Mes parents m’ont forcée à me marier avec lui. Lorsqu’il m’envoie de l’argent, cela ne me parvient pas. Après notre mariage, je couchais rarement avec lui. Il ne m’appelle pas au téléphone. Je lui ai demandé le divorce,  mais il a refusé de me libérer. Depuis, j’ai quitté le domicile conjugal pour aller vivre chez ma tante à Malika dans la banlieue dakaroise’’. La couturière de préciser : ‘’Les membres de ma famille savaient que j’étais enceinte, à l’exception de mon père, parce que je craignais qu’il se fâche contre moi. Mais personne n’était au courant de mon intention de me faire consulter par un particulier. J’avais peur d’aller à l’hôpital. Mon copain Zakaria Sy savait que j’étais mariée. Lui non plus, je ne lui ai rien dit, parce qu’il ne voulait pas de l’avortement.’’

Même si Dieynaba Thiam a été consciente des faits, le conseil a demandé au tribunal de réduire la peine requise par le Parquet au strict minimum. Non sans sollicité la relaxe pure et simple pour Mariétou Ngom au bénéfice du doute.
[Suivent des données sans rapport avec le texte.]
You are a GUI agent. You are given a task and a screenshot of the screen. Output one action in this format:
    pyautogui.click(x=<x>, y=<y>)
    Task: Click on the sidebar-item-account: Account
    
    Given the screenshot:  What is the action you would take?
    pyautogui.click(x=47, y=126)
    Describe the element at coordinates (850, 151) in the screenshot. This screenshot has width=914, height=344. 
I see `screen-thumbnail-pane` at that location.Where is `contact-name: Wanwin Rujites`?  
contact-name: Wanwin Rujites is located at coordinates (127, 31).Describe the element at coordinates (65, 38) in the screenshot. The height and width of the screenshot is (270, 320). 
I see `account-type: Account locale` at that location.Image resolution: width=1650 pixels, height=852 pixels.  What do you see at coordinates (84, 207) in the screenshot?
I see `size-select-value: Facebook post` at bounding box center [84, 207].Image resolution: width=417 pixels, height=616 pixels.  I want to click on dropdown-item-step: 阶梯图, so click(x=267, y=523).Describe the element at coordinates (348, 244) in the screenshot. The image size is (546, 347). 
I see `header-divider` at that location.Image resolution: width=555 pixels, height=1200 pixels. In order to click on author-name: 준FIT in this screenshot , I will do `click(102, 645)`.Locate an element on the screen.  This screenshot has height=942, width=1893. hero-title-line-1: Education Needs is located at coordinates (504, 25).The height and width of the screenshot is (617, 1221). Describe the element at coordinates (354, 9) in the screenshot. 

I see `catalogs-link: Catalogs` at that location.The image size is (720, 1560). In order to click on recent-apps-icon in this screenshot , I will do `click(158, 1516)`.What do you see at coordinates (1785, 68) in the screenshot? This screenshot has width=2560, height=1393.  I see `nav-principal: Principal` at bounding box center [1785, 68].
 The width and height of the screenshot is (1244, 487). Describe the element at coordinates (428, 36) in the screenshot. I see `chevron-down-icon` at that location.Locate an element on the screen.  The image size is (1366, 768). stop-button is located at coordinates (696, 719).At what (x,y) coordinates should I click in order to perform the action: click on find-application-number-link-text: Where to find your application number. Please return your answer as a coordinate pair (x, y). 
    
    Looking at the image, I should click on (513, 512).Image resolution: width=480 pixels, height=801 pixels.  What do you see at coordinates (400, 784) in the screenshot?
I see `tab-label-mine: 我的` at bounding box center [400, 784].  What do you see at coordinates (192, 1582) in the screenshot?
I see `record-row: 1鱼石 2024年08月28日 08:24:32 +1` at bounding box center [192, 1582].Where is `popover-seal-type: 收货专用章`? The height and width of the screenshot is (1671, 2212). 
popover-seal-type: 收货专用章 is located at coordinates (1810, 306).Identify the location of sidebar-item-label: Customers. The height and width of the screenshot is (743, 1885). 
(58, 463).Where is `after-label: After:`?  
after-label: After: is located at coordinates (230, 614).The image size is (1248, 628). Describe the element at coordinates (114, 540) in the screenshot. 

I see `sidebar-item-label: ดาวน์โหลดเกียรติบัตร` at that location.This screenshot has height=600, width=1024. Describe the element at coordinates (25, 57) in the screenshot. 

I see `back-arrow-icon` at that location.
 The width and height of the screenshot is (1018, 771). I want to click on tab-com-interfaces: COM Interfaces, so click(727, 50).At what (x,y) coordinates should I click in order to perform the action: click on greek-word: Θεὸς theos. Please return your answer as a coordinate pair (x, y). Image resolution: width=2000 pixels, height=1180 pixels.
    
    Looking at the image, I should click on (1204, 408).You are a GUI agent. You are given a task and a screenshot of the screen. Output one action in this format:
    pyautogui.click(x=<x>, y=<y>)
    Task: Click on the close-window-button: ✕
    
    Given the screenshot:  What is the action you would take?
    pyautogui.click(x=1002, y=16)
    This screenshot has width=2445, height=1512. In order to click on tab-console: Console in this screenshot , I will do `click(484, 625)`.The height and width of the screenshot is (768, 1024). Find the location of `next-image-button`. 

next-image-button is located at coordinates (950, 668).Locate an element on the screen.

Répondant au ministère public, son confrère de la défense a rappelé que l’aveu n’est pas la reine des preuves. Selon lui, il y a une absence d’intention contre Maïram Wane. ‘’Nous sollicitons la compréhension du juge pour une application extrêmement magnanime de la loi pénale pour que les prévenus se resocialisent’’. Délibéré au 2 février.